• DOCUMENT EXTRACT:
☆ ☆ ☆
No matter where you are on the journey, in some way, you are continuing on — and that’s what makes it so magnificent.

What nobody ever tells you, though, when you are a wide-eyed child, are all the little things that come along with “growing up.” The things pull you down from your dreaming cloud and force you to plant your feet on the ground.

1. Most people are scared of imagination.

They’ve disconnected with their inner child. They don’t feel they are “creative.” They like things “just the way they are.”

2. Your dream doesn’t really matter to anyone else.

Some people might take interest. Some may support you in your quest. But at the end of the day, nobody cares, or will ever care about your dream as much as you.

3. Friends are relative to where you are in your life.

Most friends only stay for a period of time — usually in reference to your current interest. But when you move on, or your priorities change, so too do the majority of your friends.

4. Your potential increases with age.

As people get older, they tend to think that they can do less and less — when in reality, they should be able to do more and more, because they have had time to soak up more knowledge. Being great at something is a daily habit. You aren’t just “born” that way.
☆ ☆ ☆
• MATERIAL PROVIDED:
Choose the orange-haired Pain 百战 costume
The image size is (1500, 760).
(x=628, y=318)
☆ ☆ ☆
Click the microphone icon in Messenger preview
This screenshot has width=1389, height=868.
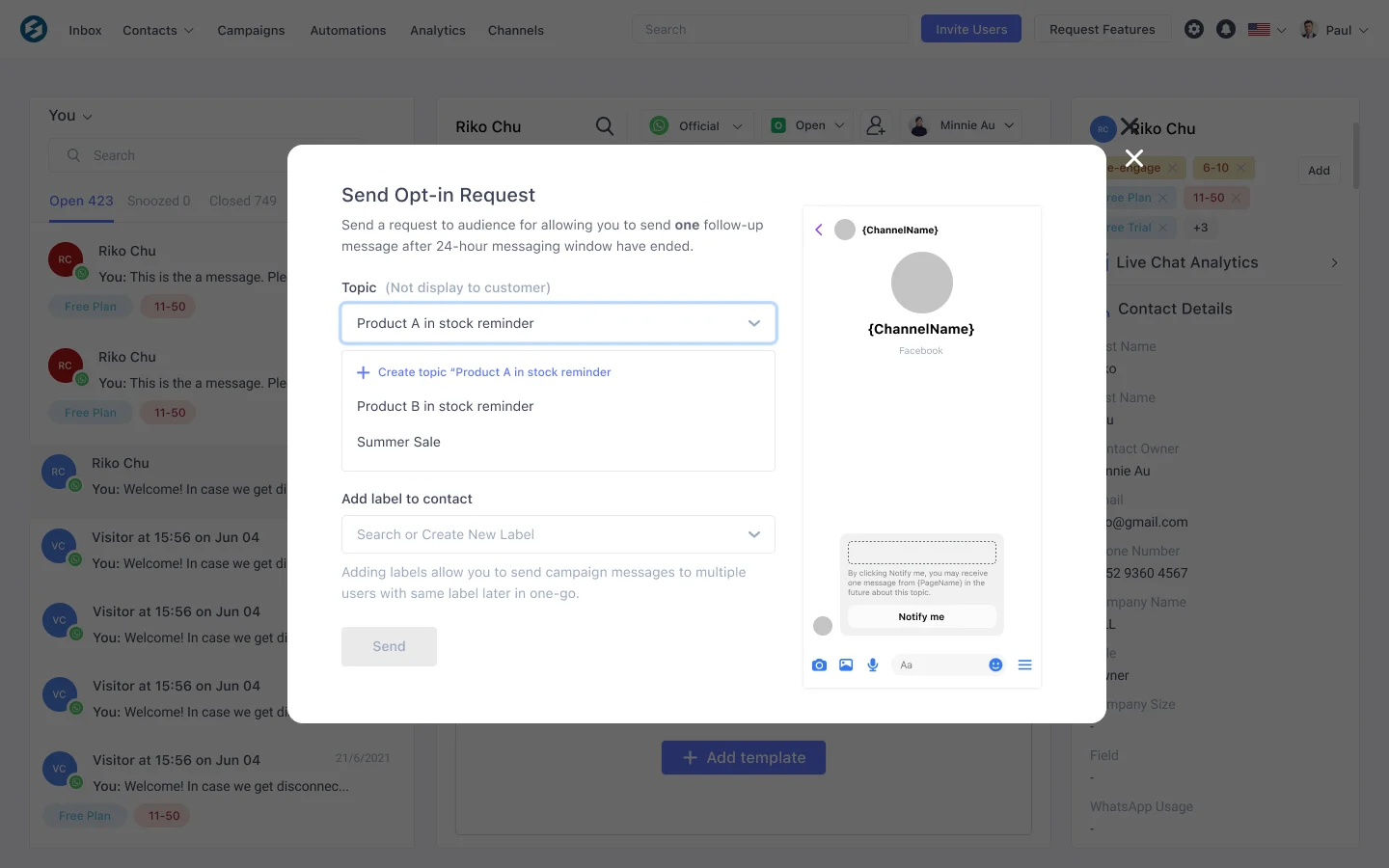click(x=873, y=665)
☆ ☆ ☆
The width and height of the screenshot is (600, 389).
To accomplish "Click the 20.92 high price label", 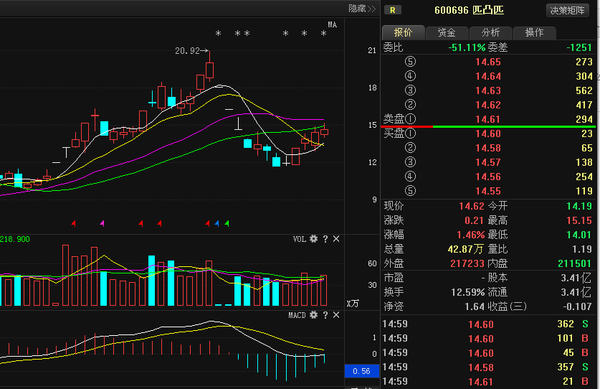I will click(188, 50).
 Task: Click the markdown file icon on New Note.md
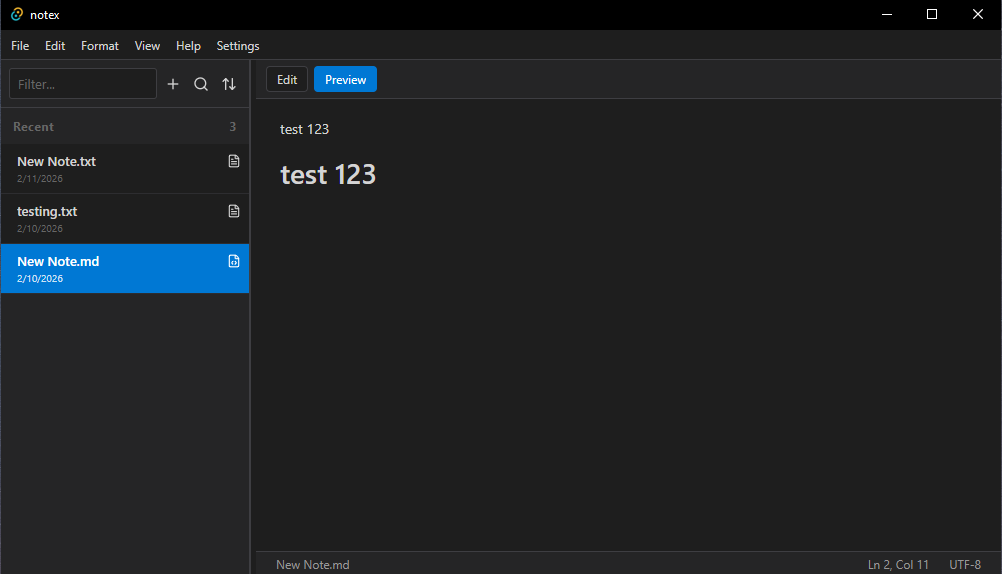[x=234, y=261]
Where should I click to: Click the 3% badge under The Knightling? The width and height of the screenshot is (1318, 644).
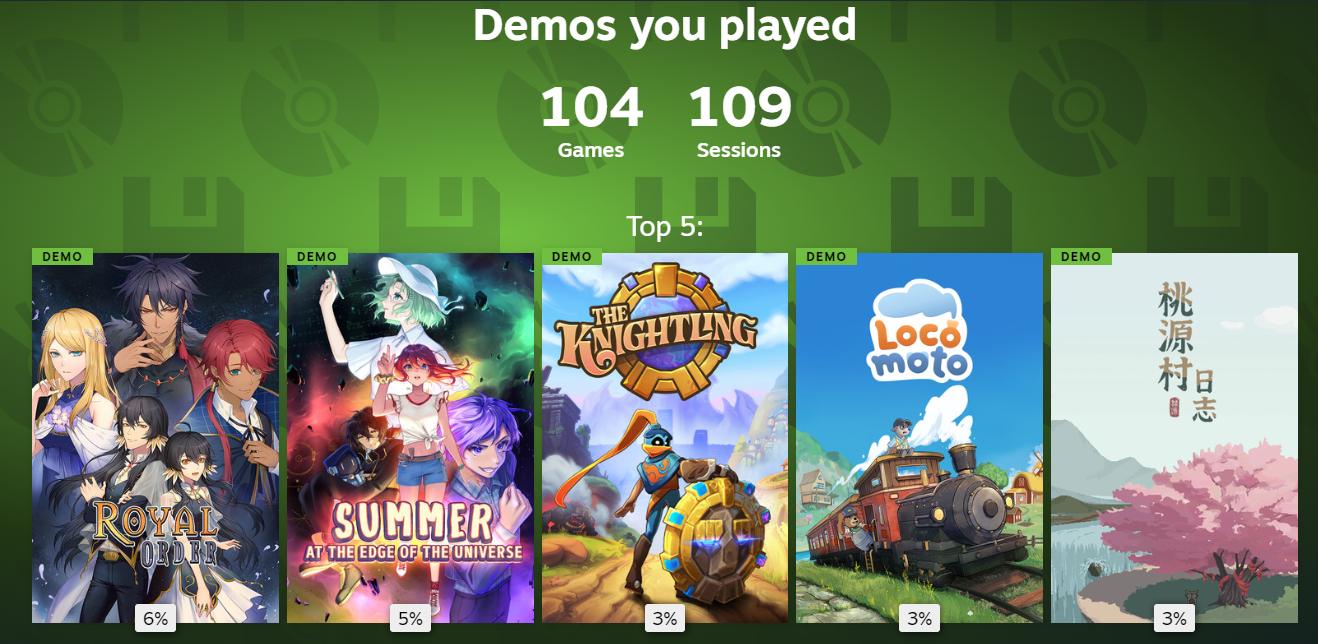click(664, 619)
☆ ☆ ☆
• GOAL OF THE EXERCISE:
Carry on the piece about the little things that come with growing up, starting right after its last sentence. The material has no part in what comes next.

• RESPONSE TO THIS EXERCISE:
5. Spontaneity is the sister of creativity.

If all you do is follow the exact same routine every day, you will never leave yourself open to moments of sudden discovery. Do you remember how spontaneous you were as a child? Anything could happen, at any moment!

6. You forget the value of “touch” later on.

When was the last time you played in the rain?

When was the last time you sat on a sidewalk and looked closely at the cracks, the rocks, the dirt, the one weed growing between the concrete and the grass nearby.

Do that again.

You will feel so connected to the playfulness of life.

7. Most people don’t do what they love.

It’s true.

The “masses” are not the ones who live the lives they dreamed of living. And the reason is because they didn’t fight hard enough. They didn’t make it happen for themselves. And the older you get, and the more you look around, the easier it becomes to believe that you’ll end up the same.

Don’t fall for the trap.

8. Many stop reading after college.

Ask anyone you know the last good book they read, and I’ll bet most of them respond with, “Wow, I haven’t read a book in a long time.”

9. People talk more than they listen.

There is nothing more ridiculous to me than hearing two people talk “at” each other, neither one listening, but waiting for the other person to stop talking so they can start up again.

10. Creativity takes practice.

It’s funny how much we as a society praise and value creativity, and yet seem to do as much as we can to prohibit and control creative expression unless it is in some way profitable.

If you want to keep your creative muscle pumped and active, you have to practice it on your own.

11. “Success” is a relative term.

As kids, we’re taught to “reach for success.”

What does that really mean? Success to one person could mean the opposite for someone else.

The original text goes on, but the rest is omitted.